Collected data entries
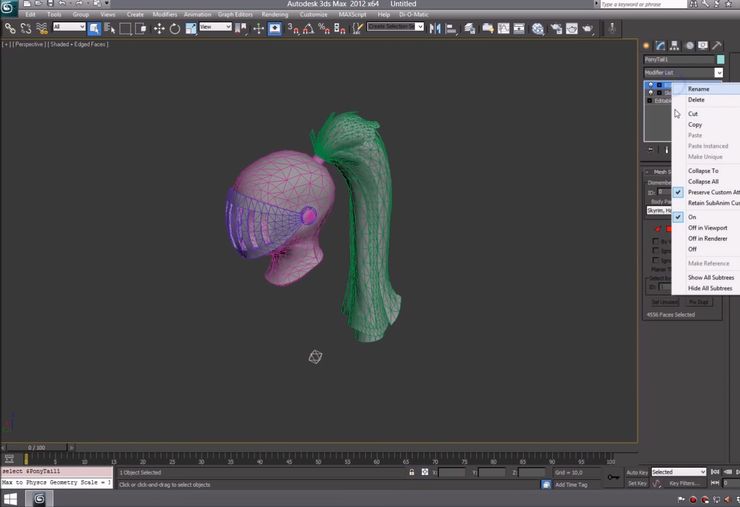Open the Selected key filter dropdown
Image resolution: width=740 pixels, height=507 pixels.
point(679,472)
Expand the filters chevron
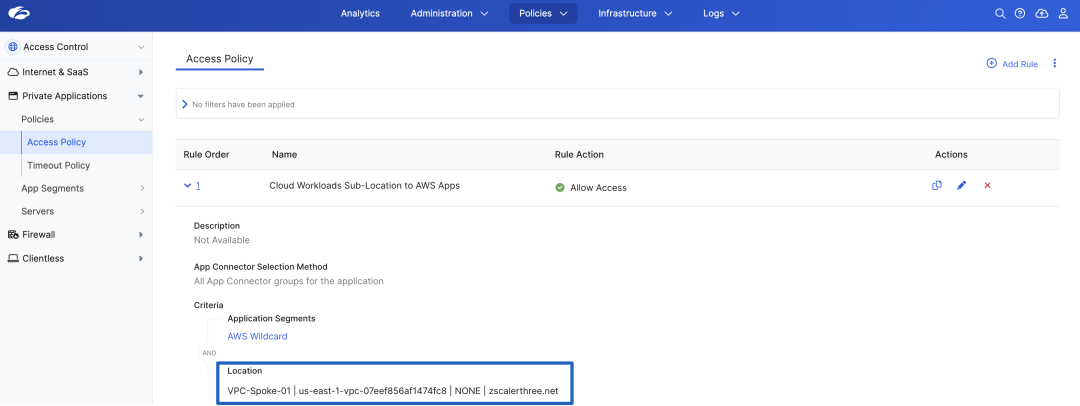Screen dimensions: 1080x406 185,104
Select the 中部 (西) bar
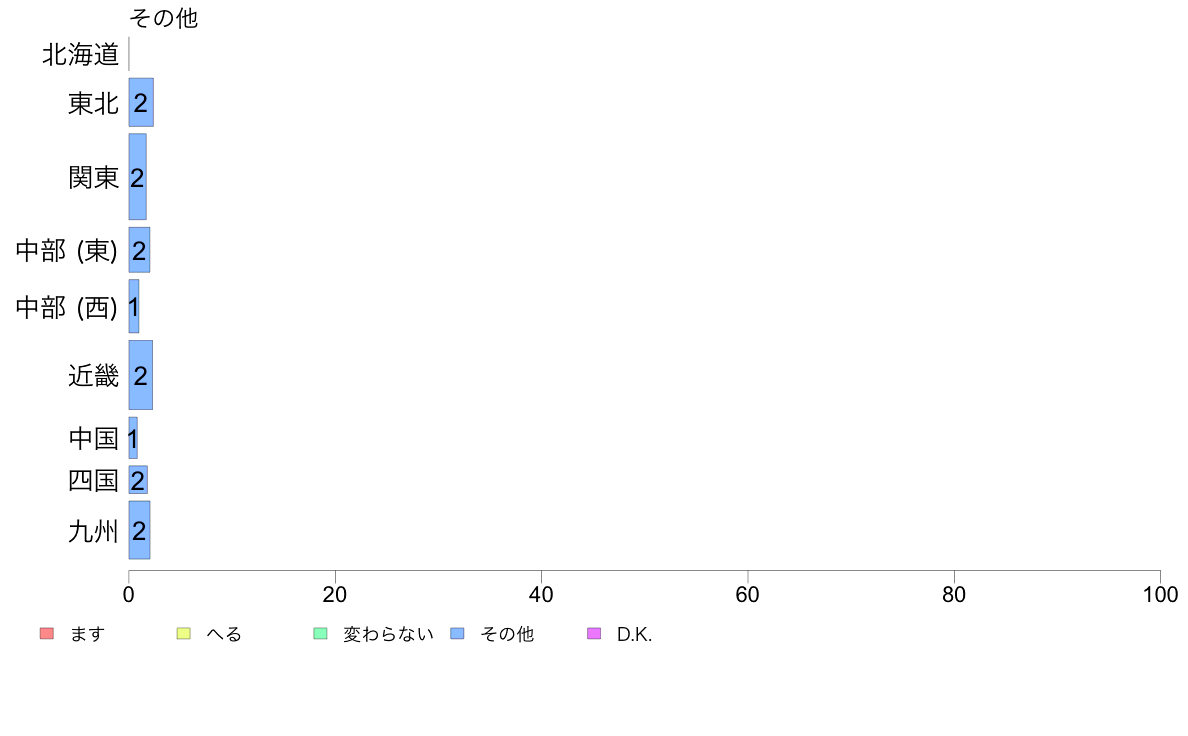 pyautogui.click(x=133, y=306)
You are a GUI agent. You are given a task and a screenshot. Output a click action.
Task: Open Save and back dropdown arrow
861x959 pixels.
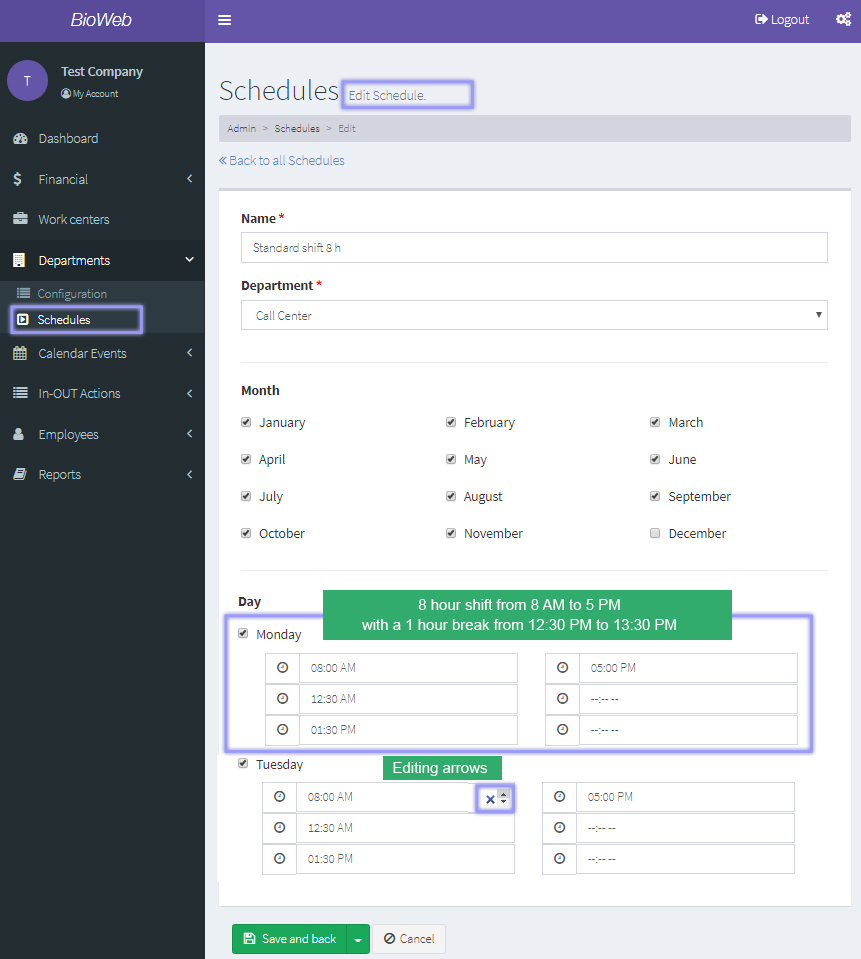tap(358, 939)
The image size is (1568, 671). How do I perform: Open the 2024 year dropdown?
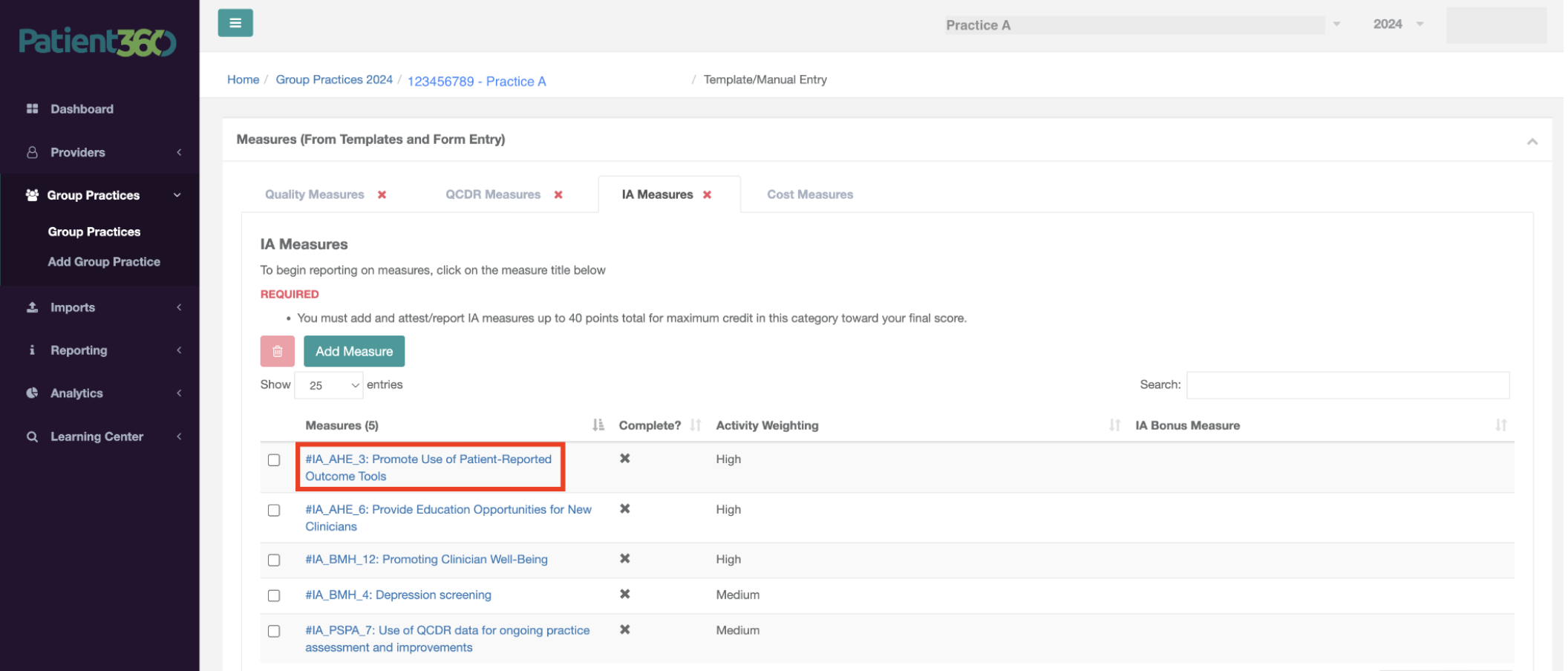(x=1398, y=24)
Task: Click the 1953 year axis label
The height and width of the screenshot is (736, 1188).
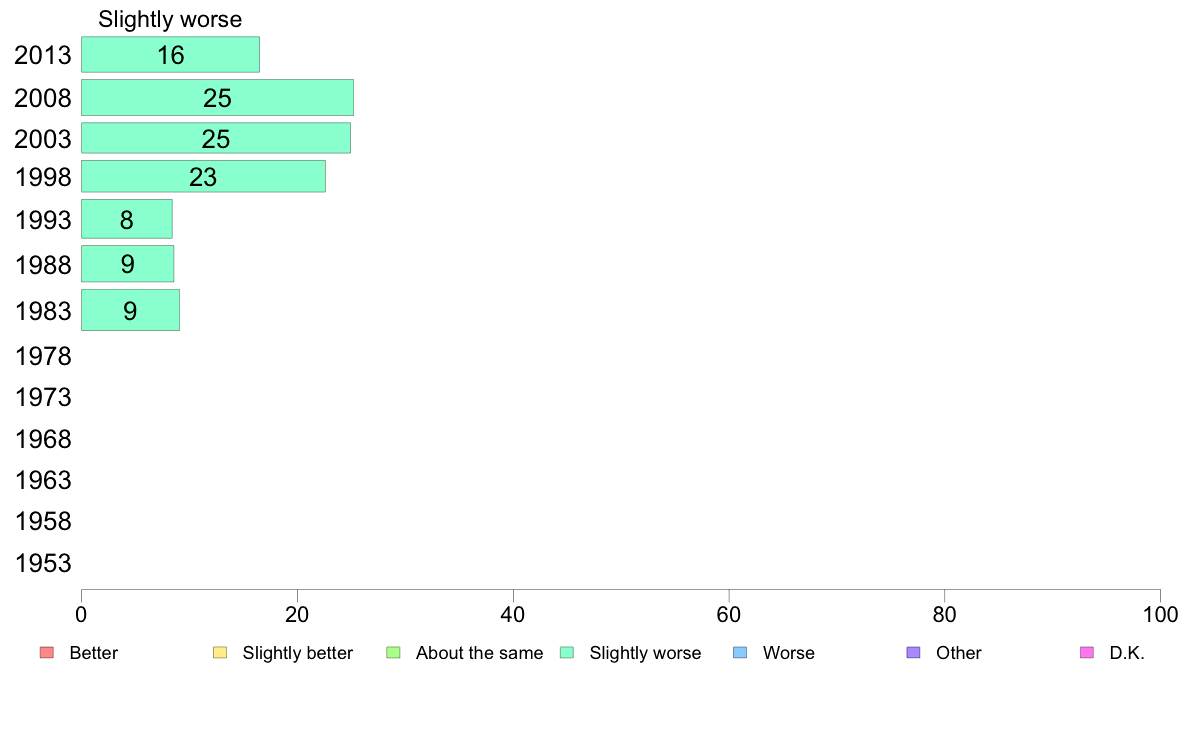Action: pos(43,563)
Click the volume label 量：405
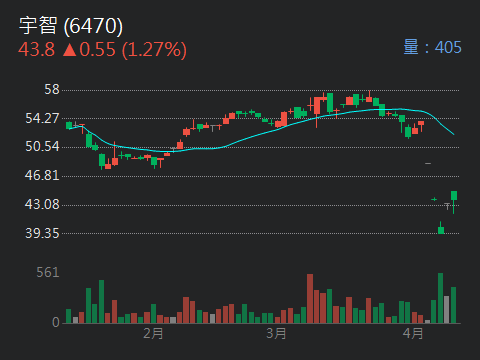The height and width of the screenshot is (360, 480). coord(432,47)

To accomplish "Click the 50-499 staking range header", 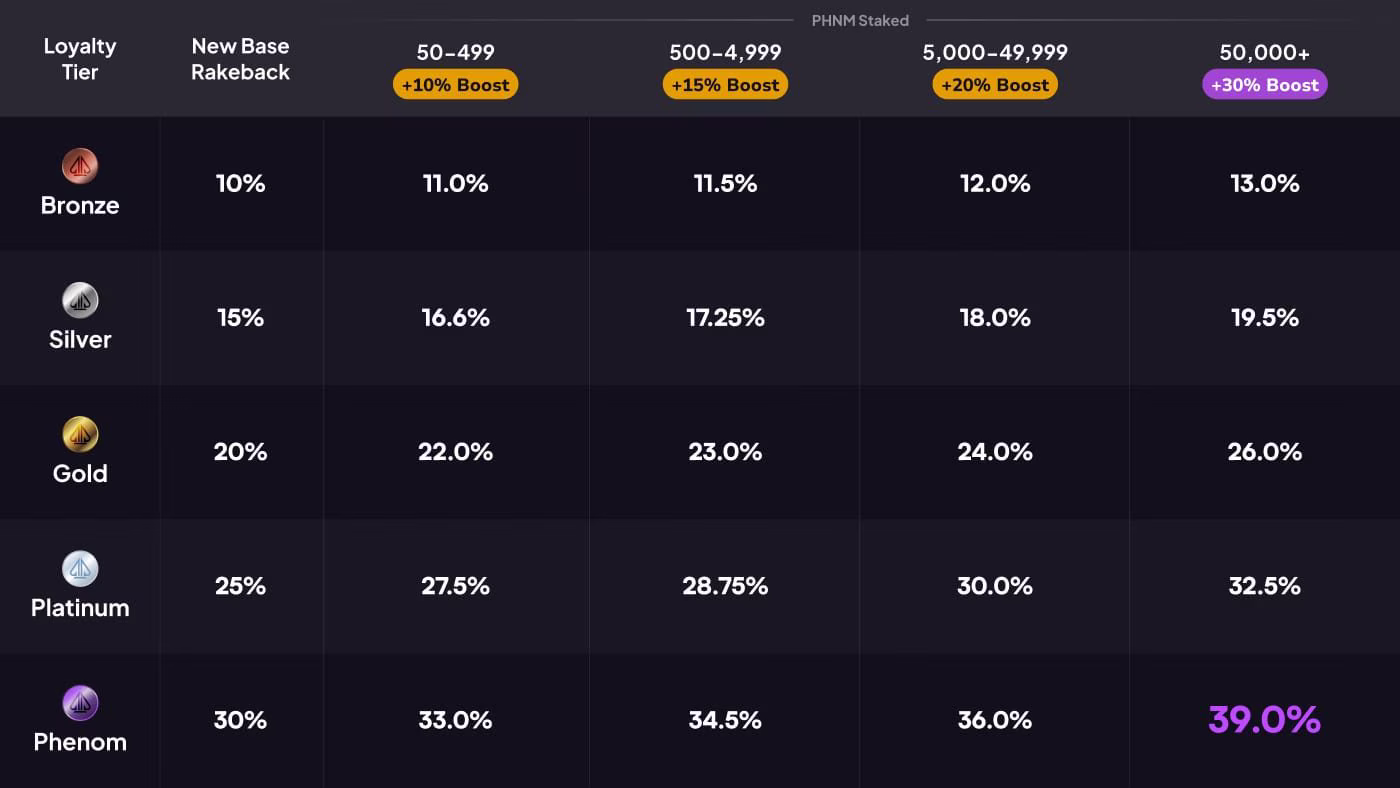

§ YOUR GOAL: Set down the lines from the one containing "The height and width of the screenshot is (736, 1188)." through the last line of the records above, both included, exactly as they appear and with no other text. Pictures should not be set down.

§ ANSWER BOX:
The height and width of the screenshot is (736, 1188).
Action: pos(43,563)
Click the volume label 量：405
The height and width of the screenshot is (360, 480). coord(432,47)

To accomplish "Click the 50-499 staking range header", 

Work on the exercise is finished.